In light of those contradictions, Beckman’s grievance charges that when Graveley asserted that retrieving touch DNA from the weapon would have been unlikely, his statement was “dishonest, fraudulent, deceitful and a misrepresentation of the facts.”
The grievance also questions whether Graveley was truthful in his letter’s account of consulting with State Crime Lab analysts about the reliability of touch DNA evidence in the Bell case.
In an interview with the Wisconsin Examiner, Bell says that while he believes the evidence shows his son didn’t ever touch Straussbaugh’s gun, he also accepts that Straussbaugh might have sincerely thought otherwise in the heat of the moment.
Bell likens the situation to “combat scenarios.” “You do the best that you can in the moment, and sometimes you misinterpret something,” he says “I feel that Eric Straussbaugh misinterpreted something snagging his gun as my son.”
He adds: “The problem is, there was never a proper investigation.”
In his letter to the Department of Justice, Bell states that he’s making a complaint against “two or more unidentified State Crime Lab DNA analysts for their alleged actions of providing incorrect consultations” to Graveley on touch DNA, and refers to Beckman’s OLR grievance. Bell also asks to meet with Attorney General Josh Kaul to discuss the other discrepancies that he has sought to highlight in the case.
Graveley, in his statement to the Wisconsin Examiner, says that Bell has sent him the documents that Beckman included with his OLR grievance. “I have received no contact from OLR and would expect them to find no factual basis” for the allegations, he states.
The prosecutor adds that he met with Bell in 2017 although “I was under no statutory or other obligation to do so” in the younger Bell’s death, which he describes as “a closed case.”
Graveley states: “I then reviewed all the materials he provided and attempted to offer him my best legal opinion in a letter back in September 2017. That letter is apparently now the subject of this grievance after 3½ years. Mr. Bell disagrees with the opinion expressed which is his absolute right. I regret that the state crime lab, who also simply offered me guidance, is now facing attack as well.”
The statement adds that the DA’s office is “guided by” Boyle’s 2019 decision against authorizing a John Doe investigation.
In Bell’s view, however, what’s at stake is more than a simple disagreement with the police or the prosecution.
“This is not a cold case,” says Bell. The lingering doubts about his son’s death in police custody “is ultimately hurting law enforcement, because it’s building distrust,” he declares. “And that’s why the system needs to move in a different direction. And they need to make the Bell shooting right.”

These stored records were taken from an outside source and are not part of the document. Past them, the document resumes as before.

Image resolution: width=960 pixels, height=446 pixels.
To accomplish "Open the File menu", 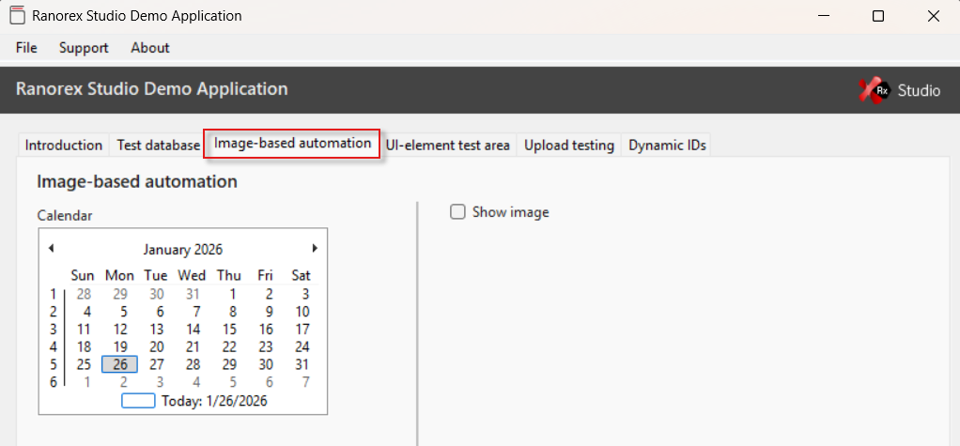I will pyautogui.click(x=26, y=48).
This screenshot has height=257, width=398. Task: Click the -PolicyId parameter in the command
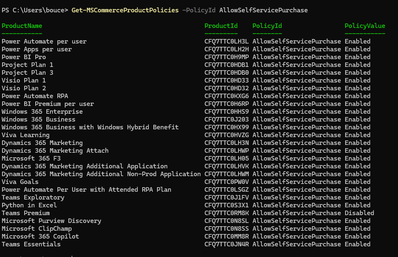pyautogui.click(x=199, y=10)
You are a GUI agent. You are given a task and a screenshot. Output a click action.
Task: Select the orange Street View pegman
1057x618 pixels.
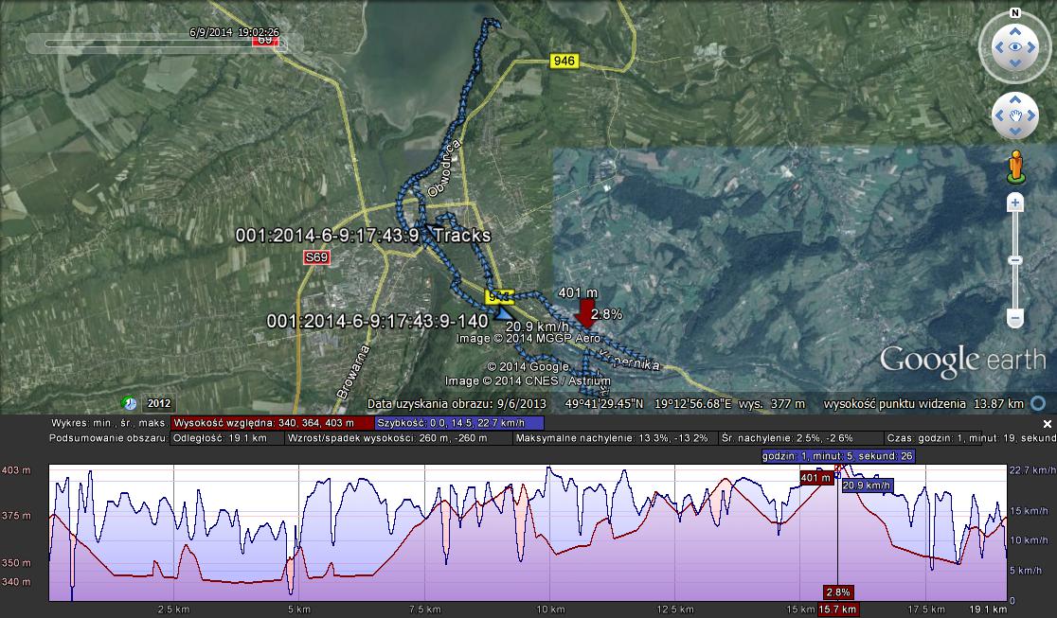click(1016, 165)
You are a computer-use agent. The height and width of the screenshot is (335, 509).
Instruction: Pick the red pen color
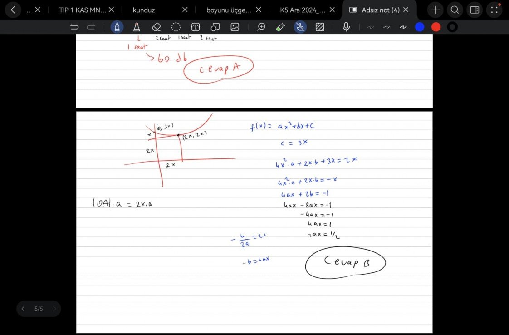pos(436,27)
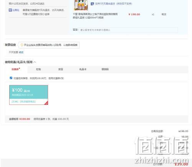192x167 pixels.
Task: Open the plum wine gift box product title link
Action: pos(95,16)
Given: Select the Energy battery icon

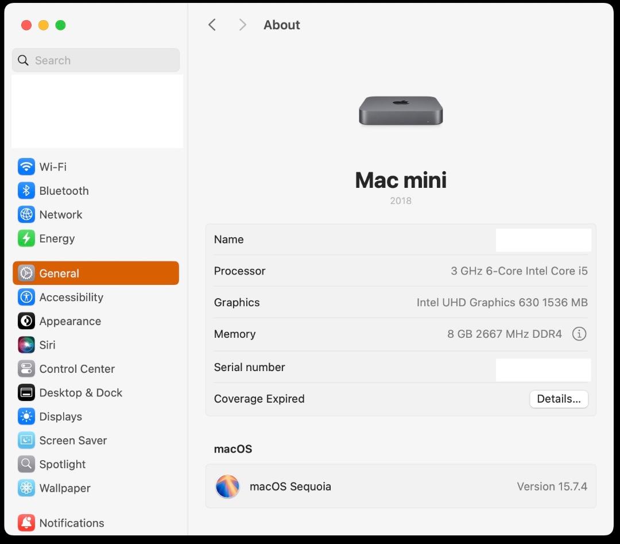Looking at the screenshot, I should point(26,238).
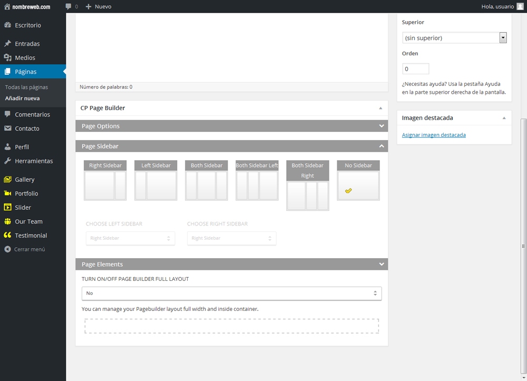Click the Gallery icon in sidebar
This screenshot has height=381, width=527.
(7, 180)
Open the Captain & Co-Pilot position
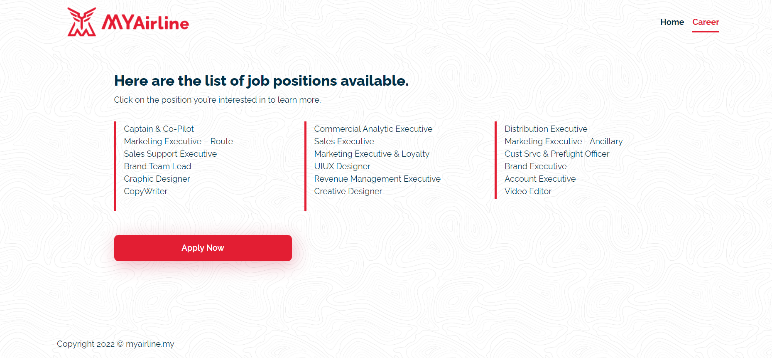The height and width of the screenshot is (358, 772). (x=159, y=129)
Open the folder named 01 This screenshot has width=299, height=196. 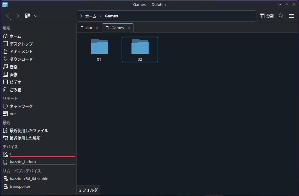(99, 50)
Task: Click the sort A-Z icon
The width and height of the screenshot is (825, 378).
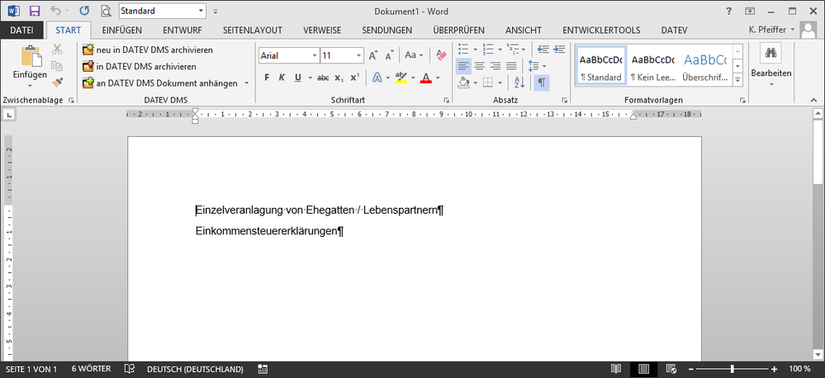Action: 519,83
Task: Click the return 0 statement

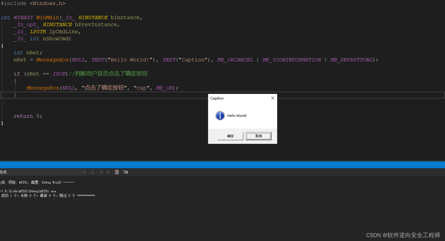Action: (28, 116)
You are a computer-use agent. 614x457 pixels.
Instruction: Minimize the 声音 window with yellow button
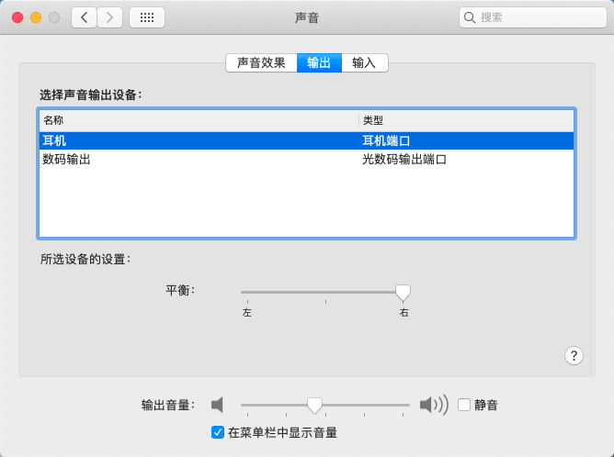[36, 17]

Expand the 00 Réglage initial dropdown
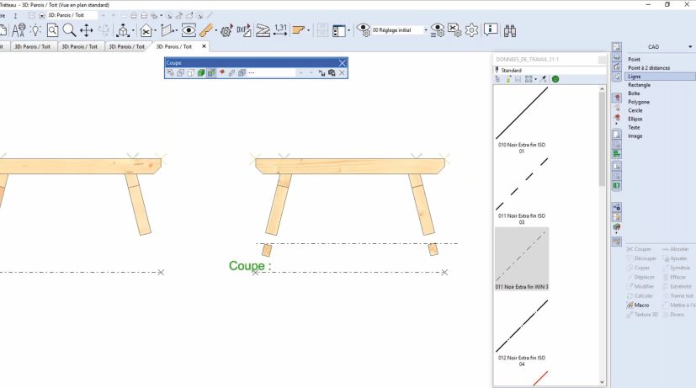[x=426, y=30]
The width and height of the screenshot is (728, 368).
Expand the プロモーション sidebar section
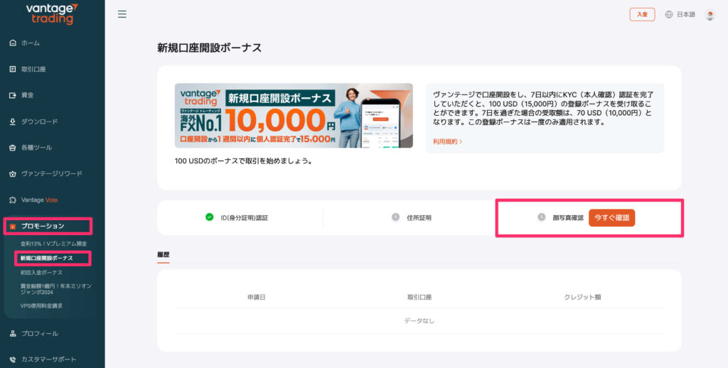tap(43, 226)
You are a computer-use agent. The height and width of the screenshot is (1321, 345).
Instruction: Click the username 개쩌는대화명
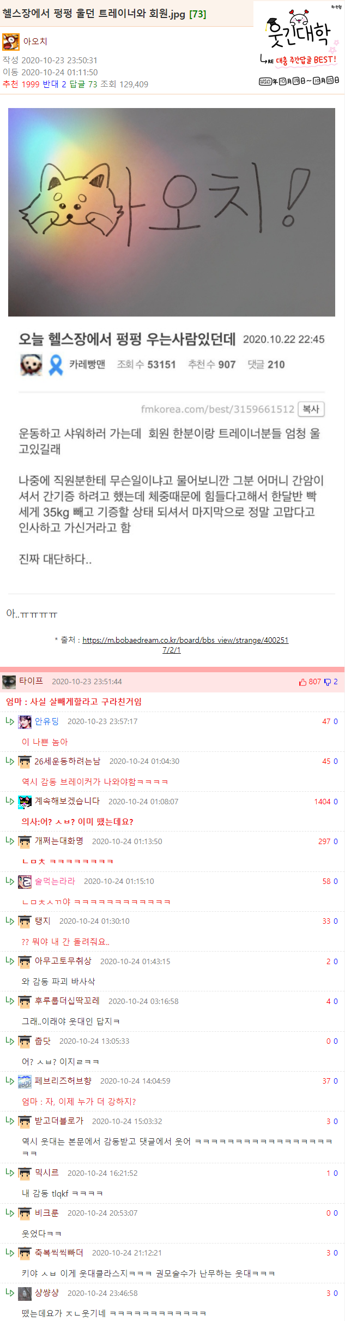click(59, 841)
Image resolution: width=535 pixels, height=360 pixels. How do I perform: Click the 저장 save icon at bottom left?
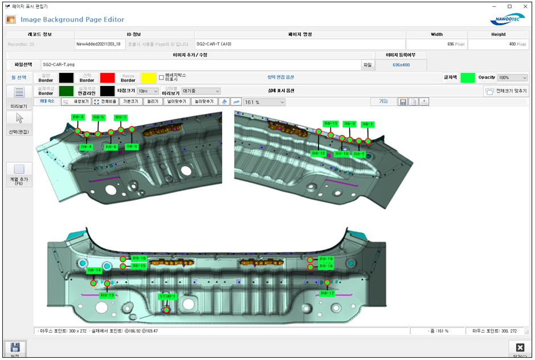coord(15,348)
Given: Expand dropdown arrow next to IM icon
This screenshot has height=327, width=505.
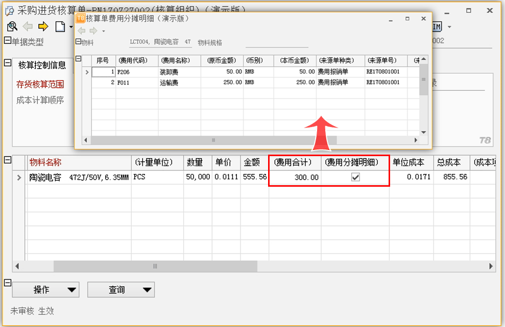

After the shooting by a Kenosha police officer left Jacob Blake, a Black man, paralyzed for life in August 2020 and sparked days and nights of protests in the city, Bell stood in support of Black people and other people of color about their treatment by law enforcement.
Bell, who is white and wealthy, says the case of his son’s death underscores those complaints.
“If a retired lieutenant colonel, with resources that we have and the education that we have, cannot get proper justice in a police shooting, there’s no way that minority families or low-income families are getting a fair shake,” Bell says. “Because if I can’t get it done, being in a privileged class in society, then who is getting it done? Nobody.”